◆ **Tasks**:
1. In the teal sighting thread, where was AggieCowboy98 when he saw four birds get up off a pond?
2. Pick up the teal sighting thread at the point where it stops, and continue it.

◆ **Passage to read**:
·····
# Teal Sighting Thread



## AlvinDucksUnlimited (Jun 7, 2006)

Well it's about that time to get this thread going agian!! 

Seen the first group of teal today. 

Small flock of bwt spotted in Brazoria County! 

Good luck to everyone this fall!!


----------



## Brad Beaulieu (May 10, 2006)

Kinda pointless for me, we've had them here all summer, never left.
Spoonies, gadwall and pintail still around too. Very strange.


----------



## 4thbreak (May 20, 2005)

Spotted some BW last week but most likely summer residents.


----------



## Stevieray54 (Dec 26, 2013)

*Teal*

What are you seeing Green wing blue wing


----------



## Brad Beaulieu (May 10, 2006)

We had mostly BW stay on us.


----------



## cominahead (Sep 15, 2011)

I saw a group of coots today!


----------



## daddyeaux (Nov 18, 2007)

Will be going to Garwood this coming weekend for a little work, will do a little scouting and get back with what I see.


----------



## Dukman (Sep 21, 2007)




----------



## Garwood57 (Jul 1, 2007)

Have not seen any in Bahrain yet, guess I will have to wait till I am back in Texas in a couple of weeks!!!


----------



## AlvinDucksUnlimited (Jun 7, 2006)

Working on blinds all this week. No sightings yet. Few more weeks until next full moon and they should really start showing up . Hopefully some north wind along the same time...


----------



## AggieCowboy98 (Feb 25, 2007)

Saw (4) get up off one of our ponds in Snook yesterday evening. Thought my eyes were playing tricks on me as we usually don't see them this early. Saw (4) get up off the same pond tonight so they must really be there... Just hope they phone their friends and let them know how nice the pond is so they all come to the party...


----------



## AggieCowboy98 (Feb 25, 2007)
·····
Records from a data collection:
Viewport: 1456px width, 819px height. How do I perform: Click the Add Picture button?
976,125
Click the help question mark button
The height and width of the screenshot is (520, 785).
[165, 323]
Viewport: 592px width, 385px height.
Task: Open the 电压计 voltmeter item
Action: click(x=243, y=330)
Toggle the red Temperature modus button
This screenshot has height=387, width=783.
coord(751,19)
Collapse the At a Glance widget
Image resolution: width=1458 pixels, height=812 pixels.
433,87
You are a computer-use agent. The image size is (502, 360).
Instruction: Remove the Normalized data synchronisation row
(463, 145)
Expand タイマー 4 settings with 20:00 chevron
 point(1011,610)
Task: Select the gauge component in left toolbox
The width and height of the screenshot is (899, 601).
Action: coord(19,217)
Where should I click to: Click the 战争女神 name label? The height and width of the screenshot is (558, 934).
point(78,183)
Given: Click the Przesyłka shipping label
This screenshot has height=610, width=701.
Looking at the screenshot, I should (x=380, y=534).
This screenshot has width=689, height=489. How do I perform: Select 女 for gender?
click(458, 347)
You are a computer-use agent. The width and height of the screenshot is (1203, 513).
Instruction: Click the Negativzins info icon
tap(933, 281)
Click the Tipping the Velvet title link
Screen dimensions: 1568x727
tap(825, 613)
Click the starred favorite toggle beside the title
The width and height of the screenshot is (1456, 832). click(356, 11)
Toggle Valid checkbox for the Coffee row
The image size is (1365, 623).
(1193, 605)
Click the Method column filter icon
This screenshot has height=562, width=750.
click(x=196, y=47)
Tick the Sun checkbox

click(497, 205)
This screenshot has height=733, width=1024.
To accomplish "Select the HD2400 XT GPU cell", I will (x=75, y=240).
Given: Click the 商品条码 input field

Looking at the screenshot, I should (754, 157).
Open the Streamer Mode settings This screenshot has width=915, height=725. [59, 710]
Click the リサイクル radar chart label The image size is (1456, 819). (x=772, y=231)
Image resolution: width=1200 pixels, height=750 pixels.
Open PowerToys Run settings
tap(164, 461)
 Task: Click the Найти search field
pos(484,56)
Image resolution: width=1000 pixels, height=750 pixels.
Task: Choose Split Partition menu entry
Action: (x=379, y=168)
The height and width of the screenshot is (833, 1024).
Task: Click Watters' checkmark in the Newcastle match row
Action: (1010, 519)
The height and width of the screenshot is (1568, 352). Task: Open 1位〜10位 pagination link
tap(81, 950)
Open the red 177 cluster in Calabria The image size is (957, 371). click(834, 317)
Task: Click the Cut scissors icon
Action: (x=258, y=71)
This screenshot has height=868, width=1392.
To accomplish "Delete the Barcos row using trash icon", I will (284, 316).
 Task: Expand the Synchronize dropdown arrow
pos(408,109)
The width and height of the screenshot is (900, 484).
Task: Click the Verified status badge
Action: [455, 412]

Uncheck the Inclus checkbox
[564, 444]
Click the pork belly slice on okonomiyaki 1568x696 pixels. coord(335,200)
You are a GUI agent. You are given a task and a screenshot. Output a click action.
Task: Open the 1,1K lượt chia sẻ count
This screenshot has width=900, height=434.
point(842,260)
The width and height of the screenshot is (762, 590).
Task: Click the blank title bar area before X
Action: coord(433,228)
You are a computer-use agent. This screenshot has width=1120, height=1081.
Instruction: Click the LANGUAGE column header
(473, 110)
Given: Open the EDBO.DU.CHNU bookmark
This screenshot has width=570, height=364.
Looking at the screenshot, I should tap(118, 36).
·····
◆ **Task-by-task outputs**:
1. On one of their ponds in Snook.

2.
axsbilly said:


> Working on blinds all this week. No sightings yet. Few more weeks until next full moon and they should really start showing up . Hopefully some north wind along the same time...


 Could you put less vegetation on your blind so it's easier to pick out of the picture next time? 

Good looking blind! We're staring to fix ours up and I'm not looking forward to the heat.


----------



## wtc3 (Aug 16, 2005)

An old man told me years ago, "When you start seein' them orange butterflies, the Teal will be there in three weeks". I saw my first orange butterflies of the year yesterday morning while working cows. I always wanted to keep track of this to see how close he was but I just never kept up with it. Just thinking back to years past he's been pretty close.


----------



## kweber (Sep 20, 2005)

axsbilly said:


> Working on blinds all this week. No sightings yet. Few more weeks until next full moon and they should really start showing up . Hopefully some north wind along the same time...


 wow...
we usually just sit on a rice-field levee....
most everyone limits... sometimes not...
about 12-14 of us just sit in a row.


----------



## JFolm (Apr 22, 2012)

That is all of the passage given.